PPARα and PGC-1α play a central role in metabolic flexibility by driving robust and coordinated changes in the expression of key components of mitochondrial biogenesis and by performing a critical metabolic regulation in many vital organs, including adipose tissue, skeletal muscle, heart, liver, and kidney (Figure 1). Traditionally, in BAT and WAT, mitochondrial biogenesis and BAT gene expression are regulated by PGC-1α. Adrenergic stimulation and reduced temperature trigger signaling cascades including the upregulation of UCP-1 level, thereby resulting in body thermogenesis.

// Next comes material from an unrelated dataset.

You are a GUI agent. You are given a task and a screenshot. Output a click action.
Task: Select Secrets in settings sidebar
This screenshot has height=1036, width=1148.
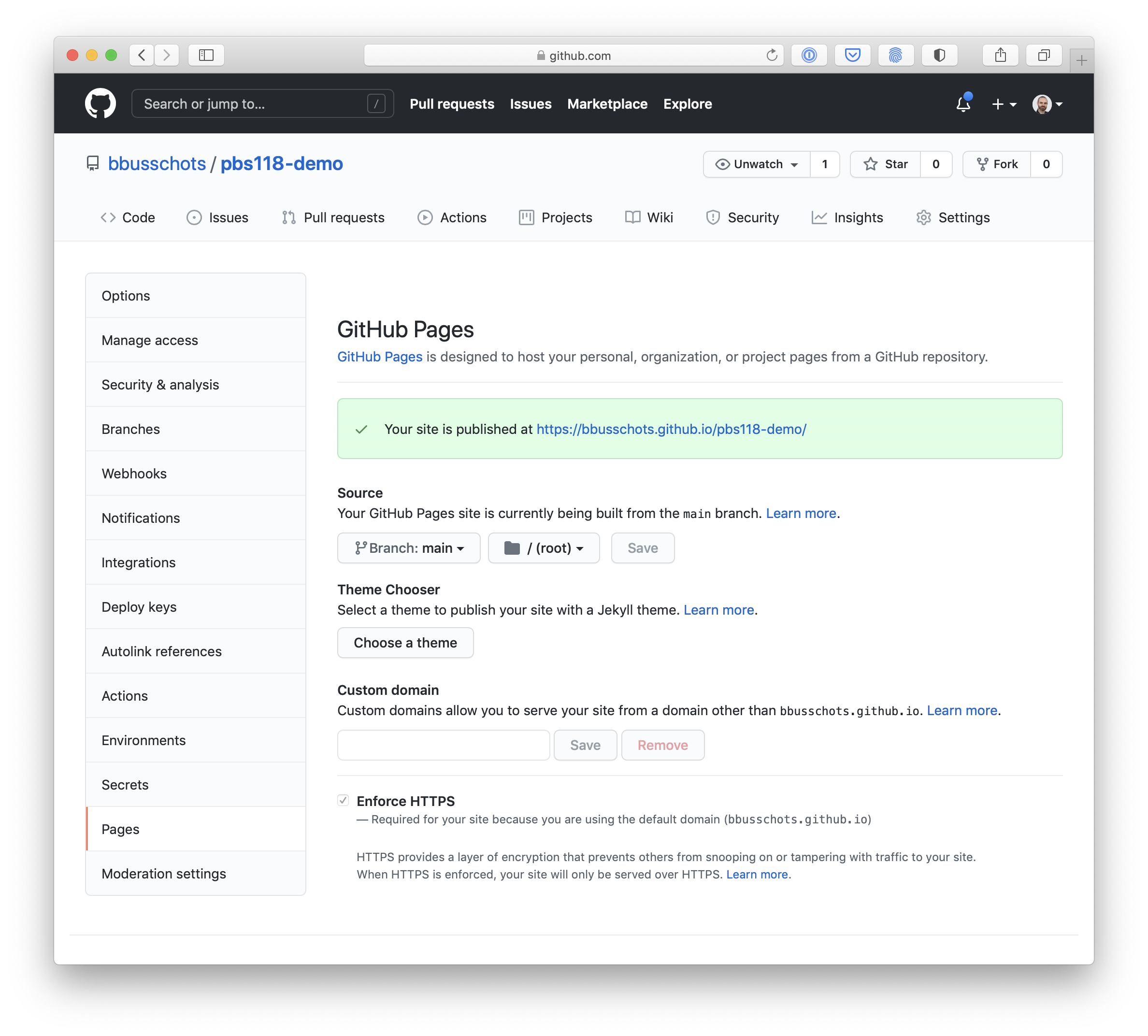click(x=125, y=785)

In skeletal muscle and WAT, the transcriptional activity of PGC-1α is responsible for the expression of gene networks that control glucose uptake, glycolysis, FA oxidation, the TCA cycle, OXPHOS, and mitochondrial biogenesis and uncoupling. Therefore, increased exercise will increase mitochondrial gene biogenesis and the secretion of myokines (such as irisin), resulting in WAT browning and liver gluconeogenesis and preventing obesity and insulin resistance. In EAT, increased HO-1 expression depends on the PGC-1α–UCP-1 axis, which subsequently decreases free radical and ROS production, thus reducing cardiomyopathy. However, whether long-term PGC-1α overexpression improves or impairs heart or kidney function under disease- or stress-induced remodeling is unclear. In cancer, the dichotomous effects of PGC-1α can be partially explained by its cell type-specific effects and diverse interacting proteins. Therefore, more details in vivo and pre-clinical work are required to assess the usefulness of PGC-1α-inducing drugs in cardiovascular, renal, and cancer therapy.